# READING TEXT start
# Winter/Holiday FO Suggestions from NG?



## SplendorSoaps (Sep 15, 2015)

I have a couple of FO's I need to buy from NG in the 16 oz. size, and was hoping you might have some suggestions for NG winter/holiday scents? They give a discount if you order 5 of the 16 oz. size, so I thought I'd check and see if there are some surefire winners that I don't know about. I checked the FO review spreadsheet, but didn't see much there by way of holiday scents. 

Last year I really enjoyed Kringleberry from NG, and will definitely get some more this year. Bonus points if you know if NG has a dupe of WSP's Sparkling Snowflake. WSP's description is "Sweet juices of rich black plum cascade over fresh, green pine needles." Truthfully, I didn't smell plum at all, but the overall scent was heavenly! Just trying to keep my FO addiction in check this holiday season by shopping from ONE supplier instead of many. ;-)


----------



## rparrny (Sep 15, 2015)

I think Eucalyptus/Spearmint is great for the holidays and a good unisex scent.


----------



## SplendorSoaps (Sep 15, 2015)

Great minds think alike, rparrny! I have a batch of Eucalyptus Spearmint curing right now (although I got that FO from WSP - still a lovely scent).


----------



## rparrny (Sep 15, 2015)

Eucalyptus/Spearmint
Here's the batch I did today:


----------



## SplendorSoaps (Sep 15, 2015)

Oooh! Lovely swirls!


----------



## whitewitchbeauty (Sep 15, 2015)

Pretty  swirls


----------



## rparrny (Sep 15, 2015)

Thank you!


----------



## Obsidian (Sep 15, 2015)
# READING TEXT end
> _REQUESTS_:
• a. In the forum thread about holiday fragrance oils, how many 16 oz. bottles must be ordered from NG to get a discount?
• b. List every username that appears as a post header in the forum thread.
• c. Duplicate the part of the forum thread starting with "Last year I" and going on through "of many. ;-)".
# GIVEN INFORMATION start
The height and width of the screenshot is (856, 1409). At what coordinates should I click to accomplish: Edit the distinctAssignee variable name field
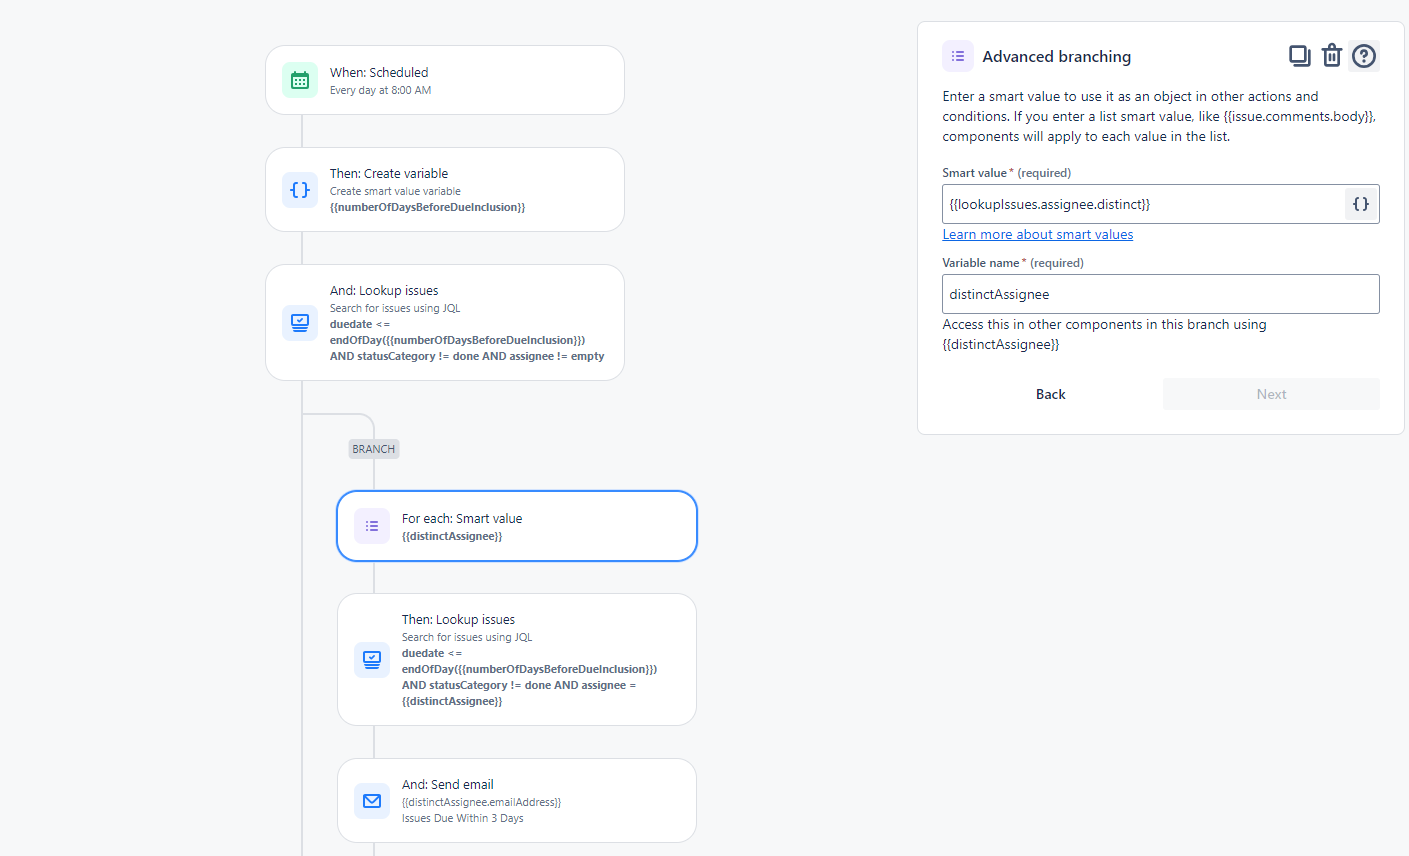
# GIVEN INFORMATION end
> _SET OF ANSWERS_:
• a. Five.

• b. SplendorSoaps, rparrny, whitewitchbeauty, Obsidian

• c.
Last year I really enjoyed Kringleberry from NG, and will definitely get some more this year. Bonus points if you know if NG has a dupe of WSP's Sparkling Snowflake. WSP's description is "Sweet juices of rich black plum cascade over fresh, green pine needles." Truthfully, I didn't smell plum at all, but the overall scent was heavenly! Just trying to keep my FO addiction in check this holiday season by shopping from ONE supplier instead of many. ;-)